── ENTRIES SHOWN

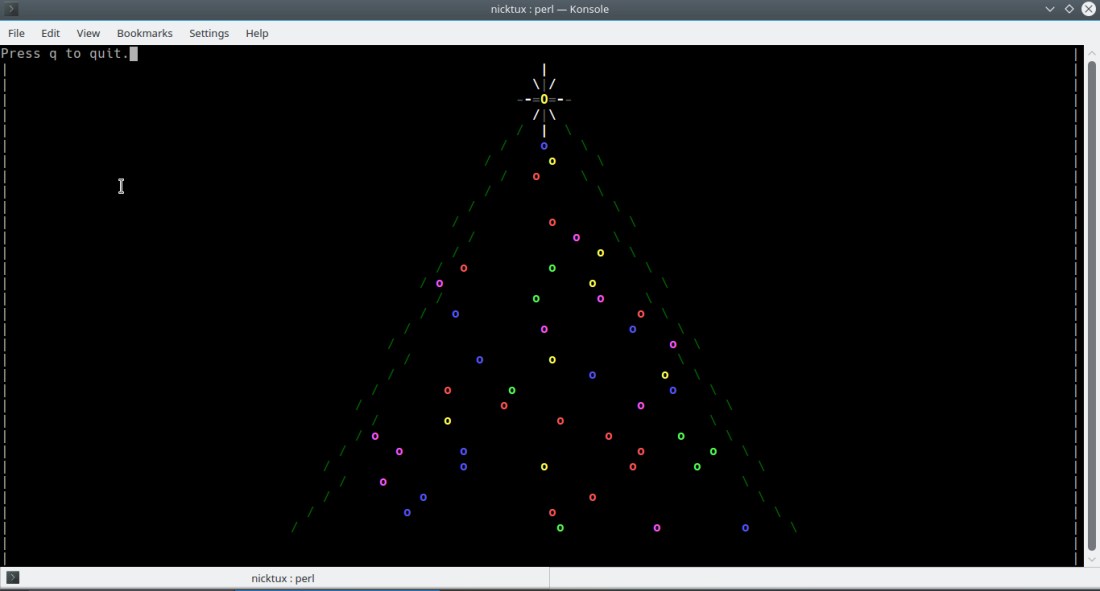Open the View menu
This screenshot has height=591, width=1100.
pyautogui.click(x=88, y=33)
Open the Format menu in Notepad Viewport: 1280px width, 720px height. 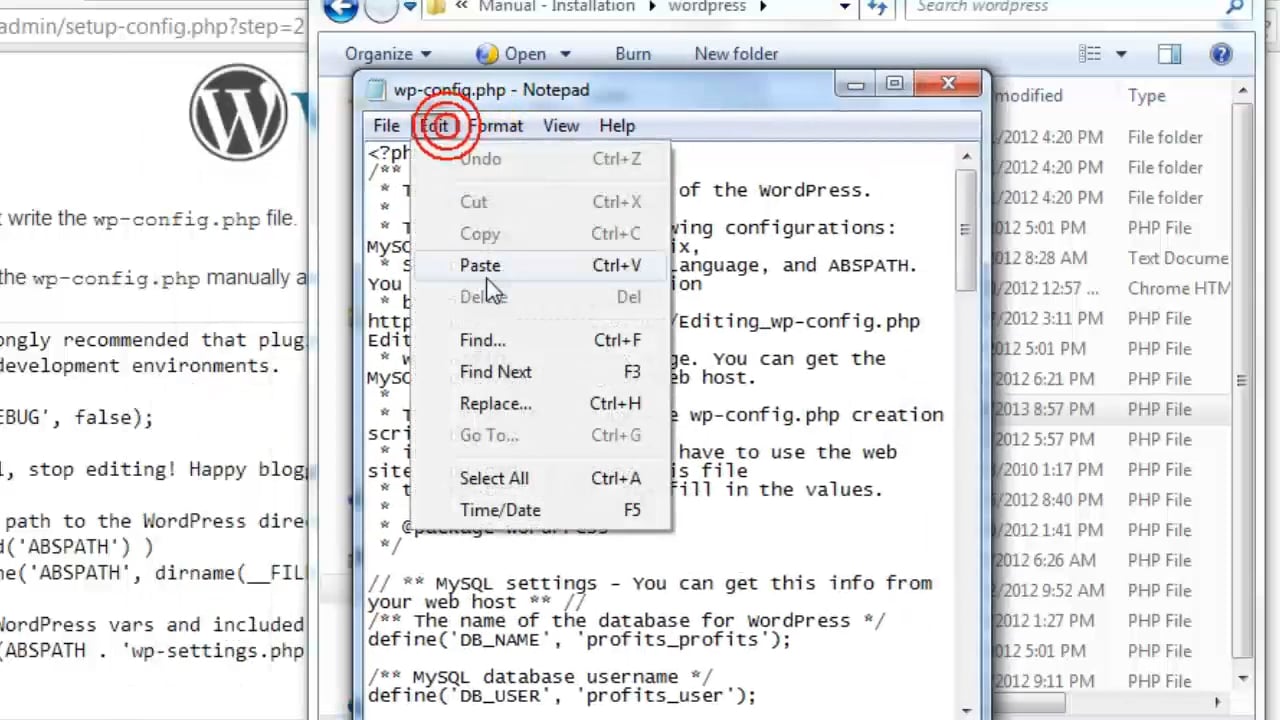[x=497, y=126]
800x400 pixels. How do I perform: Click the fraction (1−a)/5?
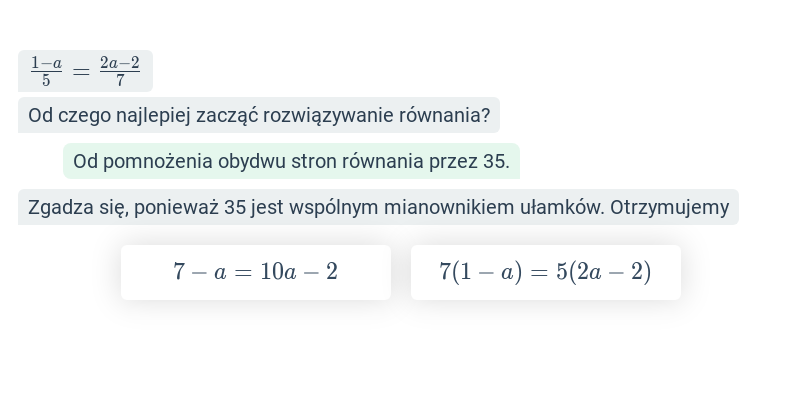pos(46,71)
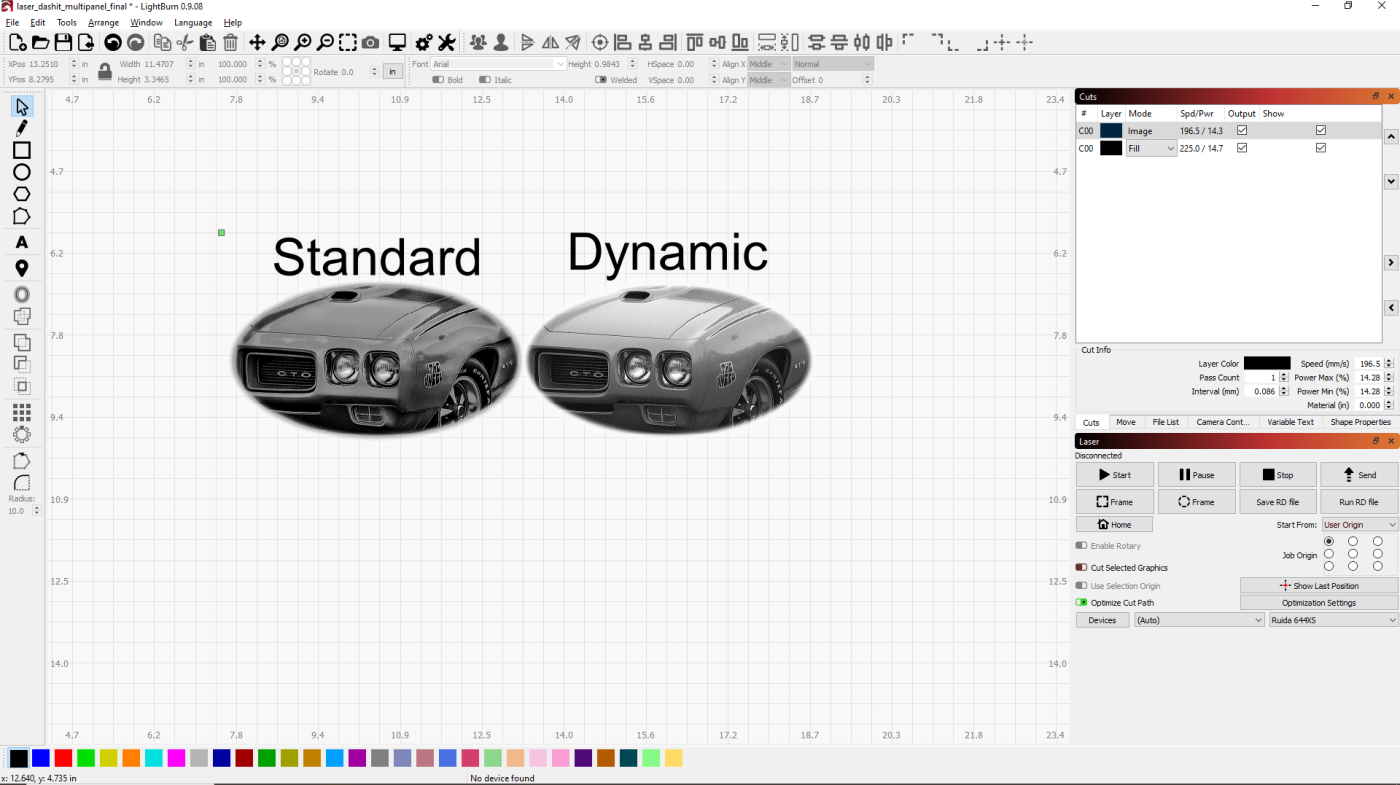
Task: Select the Ellipse drawing tool
Action: click(21, 172)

────

## BRIEF
With pictures left out, extract the lines from the one containing "800x400 pixels. How" to the end of the material above, both included, exactly as written.

## ANSWER TO THIS PROBLEM
800x400 pixels. How do I perform: Click the fraction (1−a)/5?
pos(46,71)
Task: Select the Ellipse drawing tool
Action: click(21, 172)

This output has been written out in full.